[Stored items]
____

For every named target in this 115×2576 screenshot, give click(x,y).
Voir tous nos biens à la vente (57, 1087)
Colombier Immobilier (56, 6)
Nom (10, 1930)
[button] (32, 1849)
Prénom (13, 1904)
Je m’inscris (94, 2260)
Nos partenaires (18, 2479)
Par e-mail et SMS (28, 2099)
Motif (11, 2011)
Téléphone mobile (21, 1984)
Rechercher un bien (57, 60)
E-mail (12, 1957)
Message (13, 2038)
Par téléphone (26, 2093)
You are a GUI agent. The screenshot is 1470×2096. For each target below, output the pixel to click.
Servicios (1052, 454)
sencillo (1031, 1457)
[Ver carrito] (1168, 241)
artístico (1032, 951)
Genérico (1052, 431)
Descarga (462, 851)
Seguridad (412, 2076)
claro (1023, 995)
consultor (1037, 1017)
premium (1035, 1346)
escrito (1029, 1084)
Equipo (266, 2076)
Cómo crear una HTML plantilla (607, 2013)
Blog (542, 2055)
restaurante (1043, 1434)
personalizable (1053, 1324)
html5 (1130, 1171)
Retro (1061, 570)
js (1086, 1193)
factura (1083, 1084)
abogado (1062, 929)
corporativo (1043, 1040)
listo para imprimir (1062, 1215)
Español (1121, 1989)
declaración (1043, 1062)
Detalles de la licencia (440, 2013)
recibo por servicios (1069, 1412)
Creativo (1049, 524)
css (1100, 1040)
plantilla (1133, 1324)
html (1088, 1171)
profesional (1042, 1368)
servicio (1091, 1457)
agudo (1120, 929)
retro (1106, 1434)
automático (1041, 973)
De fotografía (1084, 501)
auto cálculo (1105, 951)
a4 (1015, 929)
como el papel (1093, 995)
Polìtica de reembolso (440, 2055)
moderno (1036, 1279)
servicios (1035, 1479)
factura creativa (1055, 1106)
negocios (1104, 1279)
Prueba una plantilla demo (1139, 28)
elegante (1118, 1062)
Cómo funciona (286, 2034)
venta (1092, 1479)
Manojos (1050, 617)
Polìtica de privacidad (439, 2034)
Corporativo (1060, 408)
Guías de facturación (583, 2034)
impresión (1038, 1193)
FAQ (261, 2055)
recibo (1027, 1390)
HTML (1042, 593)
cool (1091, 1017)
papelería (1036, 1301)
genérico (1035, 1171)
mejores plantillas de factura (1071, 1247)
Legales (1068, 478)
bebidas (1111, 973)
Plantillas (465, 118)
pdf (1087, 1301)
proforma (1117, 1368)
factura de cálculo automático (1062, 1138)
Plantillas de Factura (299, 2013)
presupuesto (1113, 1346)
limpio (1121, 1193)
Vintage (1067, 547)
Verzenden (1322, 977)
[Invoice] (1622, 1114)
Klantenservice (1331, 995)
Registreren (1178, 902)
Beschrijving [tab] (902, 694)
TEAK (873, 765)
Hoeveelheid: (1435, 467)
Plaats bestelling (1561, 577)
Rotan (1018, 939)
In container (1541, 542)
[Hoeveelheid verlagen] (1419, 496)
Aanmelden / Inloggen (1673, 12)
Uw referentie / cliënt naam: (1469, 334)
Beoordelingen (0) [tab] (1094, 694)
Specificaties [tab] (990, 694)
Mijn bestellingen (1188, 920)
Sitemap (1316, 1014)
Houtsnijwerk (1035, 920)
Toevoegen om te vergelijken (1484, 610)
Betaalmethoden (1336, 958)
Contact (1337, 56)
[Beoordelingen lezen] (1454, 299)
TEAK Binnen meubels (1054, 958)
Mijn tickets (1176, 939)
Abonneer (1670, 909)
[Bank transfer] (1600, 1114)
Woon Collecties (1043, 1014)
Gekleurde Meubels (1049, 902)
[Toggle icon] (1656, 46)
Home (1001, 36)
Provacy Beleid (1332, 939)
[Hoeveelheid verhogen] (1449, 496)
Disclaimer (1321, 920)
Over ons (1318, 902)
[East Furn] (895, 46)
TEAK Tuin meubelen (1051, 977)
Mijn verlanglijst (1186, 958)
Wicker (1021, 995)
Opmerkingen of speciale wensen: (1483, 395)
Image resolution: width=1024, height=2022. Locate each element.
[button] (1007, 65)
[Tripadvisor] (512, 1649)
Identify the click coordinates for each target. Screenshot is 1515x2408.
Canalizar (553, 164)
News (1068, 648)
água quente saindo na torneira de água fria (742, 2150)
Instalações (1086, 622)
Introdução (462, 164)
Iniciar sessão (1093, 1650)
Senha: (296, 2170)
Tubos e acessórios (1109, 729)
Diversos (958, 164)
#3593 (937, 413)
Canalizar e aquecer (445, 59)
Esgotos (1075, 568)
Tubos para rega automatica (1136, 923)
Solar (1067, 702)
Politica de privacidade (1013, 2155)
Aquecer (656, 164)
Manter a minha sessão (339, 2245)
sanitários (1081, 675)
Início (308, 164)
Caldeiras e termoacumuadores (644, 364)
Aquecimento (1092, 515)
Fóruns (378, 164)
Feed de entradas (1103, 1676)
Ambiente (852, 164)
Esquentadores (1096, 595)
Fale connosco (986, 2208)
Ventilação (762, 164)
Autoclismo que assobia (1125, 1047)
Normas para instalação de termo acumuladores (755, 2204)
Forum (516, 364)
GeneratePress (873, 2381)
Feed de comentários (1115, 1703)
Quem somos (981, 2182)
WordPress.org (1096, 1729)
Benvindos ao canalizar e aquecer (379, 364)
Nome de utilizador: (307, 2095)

____

YOUR OBJECTIVE: After locating the line holding "[Beoordelingen lezen] (1454, 299)" above, output exactly that line and every line after it through the line holding "Wicker (1021, 995)". Include nothing else.

REPLY TO THE EXERCISE:
[Beoordelingen lezen] (1454, 299)
TEAK Binnen meubels (1054, 958)
Mijn tickets (1176, 939)
Abonneer (1670, 909)
[Bank transfer] (1600, 1114)
Woon Collecties (1043, 1014)
Gekleurde Meubels (1049, 902)
[Toggle icon] (1656, 46)
Home (1001, 36)
Provacy Beleid (1332, 939)
[Hoeveelheid verhogen] (1449, 496)
Disclaimer (1321, 920)
Over ons (1318, 902)
[East Furn] (895, 46)
TEAK Tuin meubelen (1051, 977)
Mijn verlanglijst (1186, 958)
Wicker (1021, 995)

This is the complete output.